[[ Data for review, beginning ]]

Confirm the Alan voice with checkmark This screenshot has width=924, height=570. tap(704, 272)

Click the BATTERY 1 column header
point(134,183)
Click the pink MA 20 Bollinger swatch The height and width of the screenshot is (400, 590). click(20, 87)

[[ Data for review, end ]]
[[ Data for review, beginning ]]

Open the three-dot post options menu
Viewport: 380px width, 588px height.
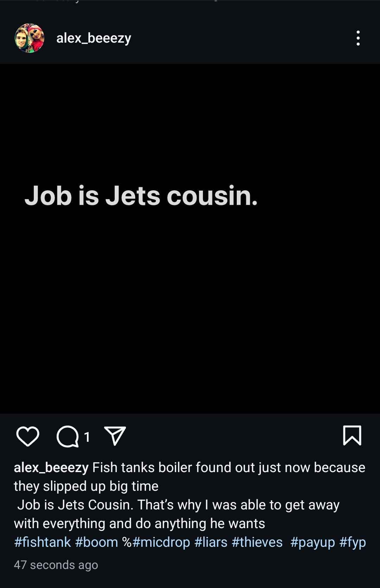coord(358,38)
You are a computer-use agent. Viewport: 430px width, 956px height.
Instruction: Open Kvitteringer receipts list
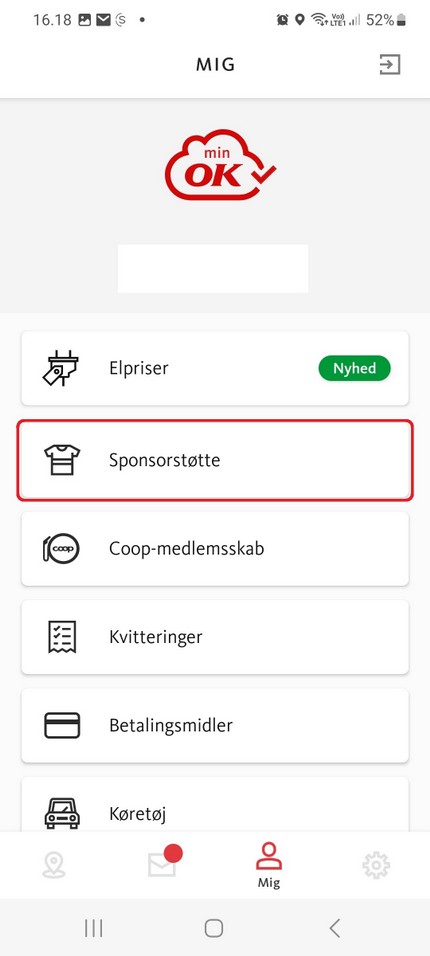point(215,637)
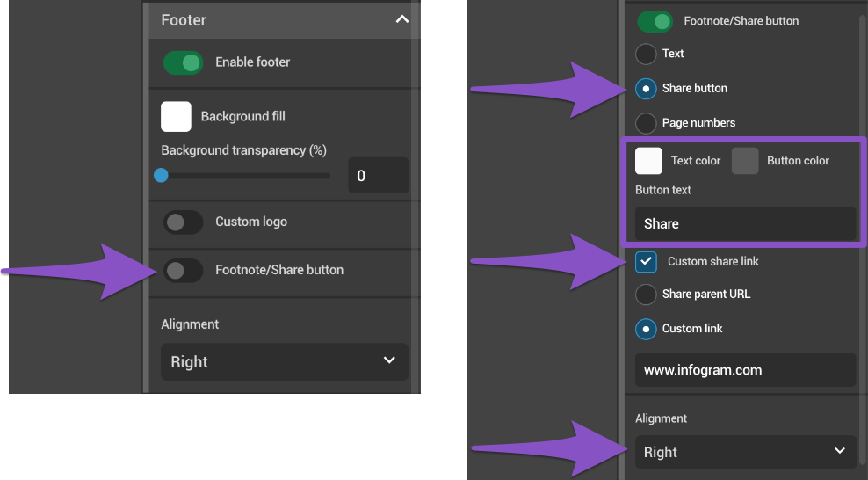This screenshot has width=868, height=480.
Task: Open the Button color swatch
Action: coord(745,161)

[[ Data for review, end ]]
[[ Data for review, beginning ]]

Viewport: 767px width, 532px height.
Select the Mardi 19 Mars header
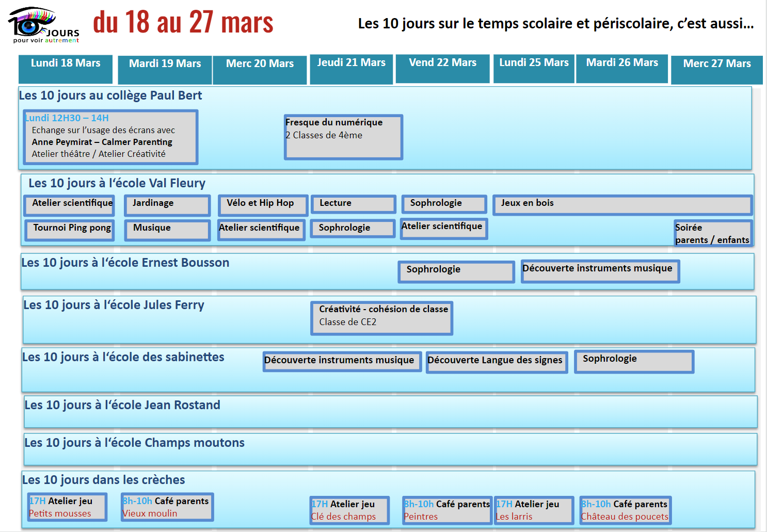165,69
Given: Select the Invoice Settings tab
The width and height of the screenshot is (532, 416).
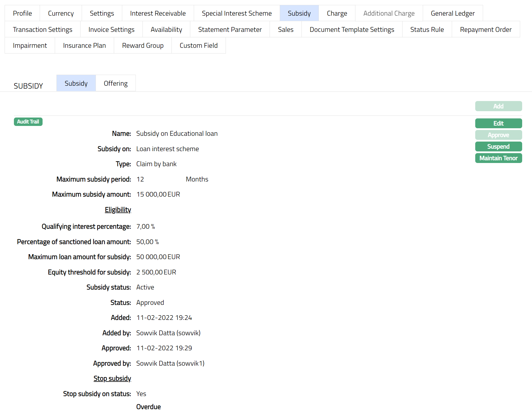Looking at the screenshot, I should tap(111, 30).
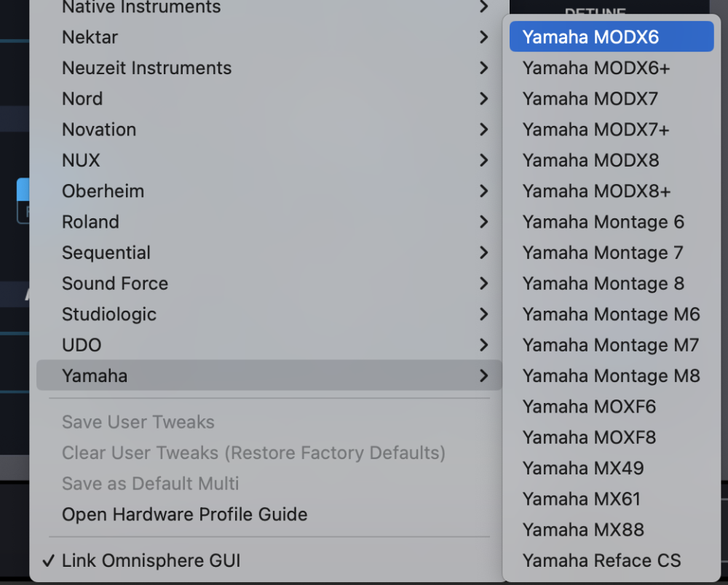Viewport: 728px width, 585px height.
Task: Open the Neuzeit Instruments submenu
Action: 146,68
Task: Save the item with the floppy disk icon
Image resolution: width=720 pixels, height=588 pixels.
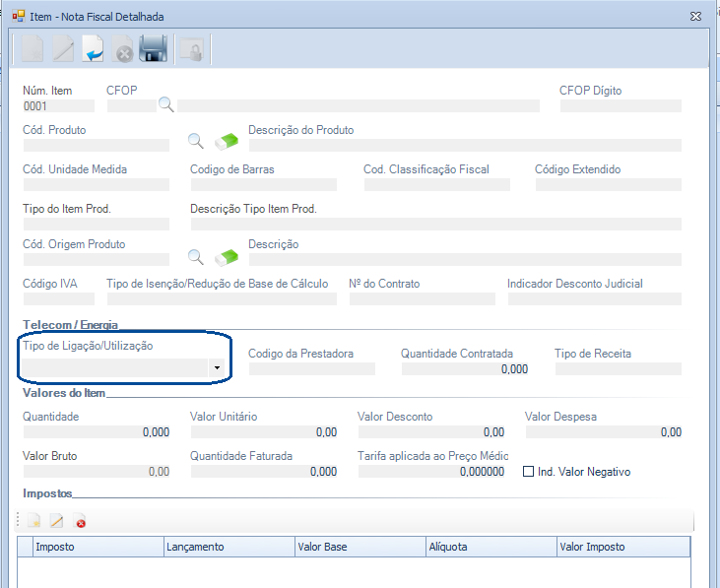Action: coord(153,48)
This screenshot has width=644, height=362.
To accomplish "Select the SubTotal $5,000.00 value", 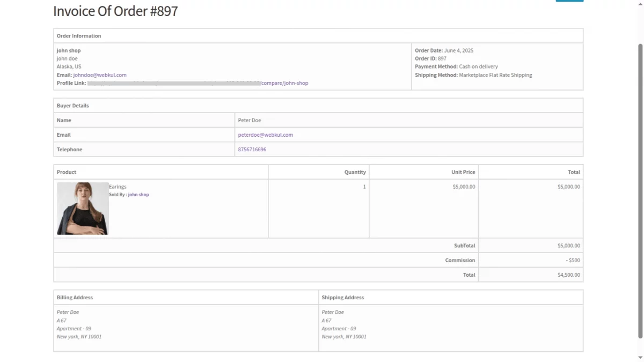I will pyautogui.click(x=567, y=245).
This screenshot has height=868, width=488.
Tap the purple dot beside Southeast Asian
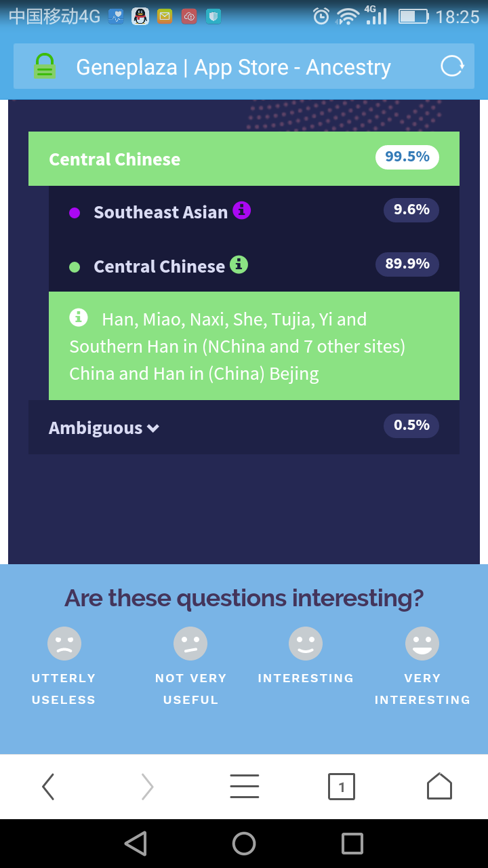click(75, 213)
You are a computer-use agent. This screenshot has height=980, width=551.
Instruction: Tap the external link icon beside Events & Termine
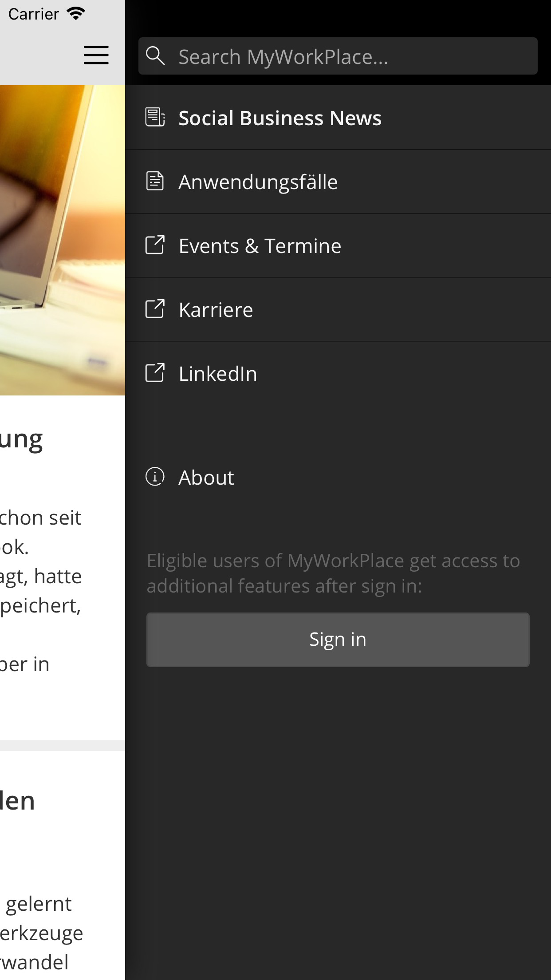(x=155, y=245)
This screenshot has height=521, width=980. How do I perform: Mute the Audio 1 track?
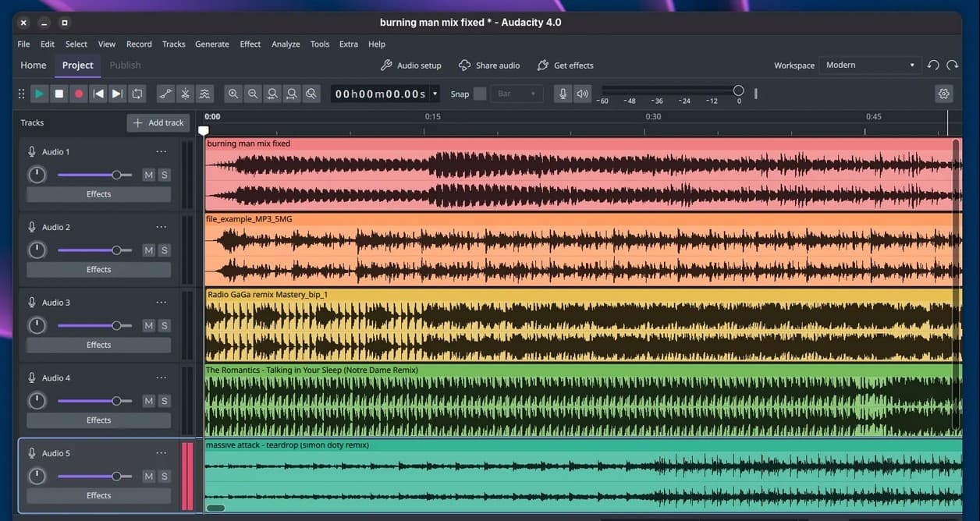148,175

[[ Data for review, end ]]

### Directions for this task
Out of the material above, output word for word the line with "Click the BATTERY 1 column header", the line with "Click the pink", and all lines between them, with nothing else.

### Completed exercise
Click the BATTERY 1 column header
point(134,183)
Click the pink MA 20 Bollinger swatch The height and width of the screenshot is (400, 590). click(20, 87)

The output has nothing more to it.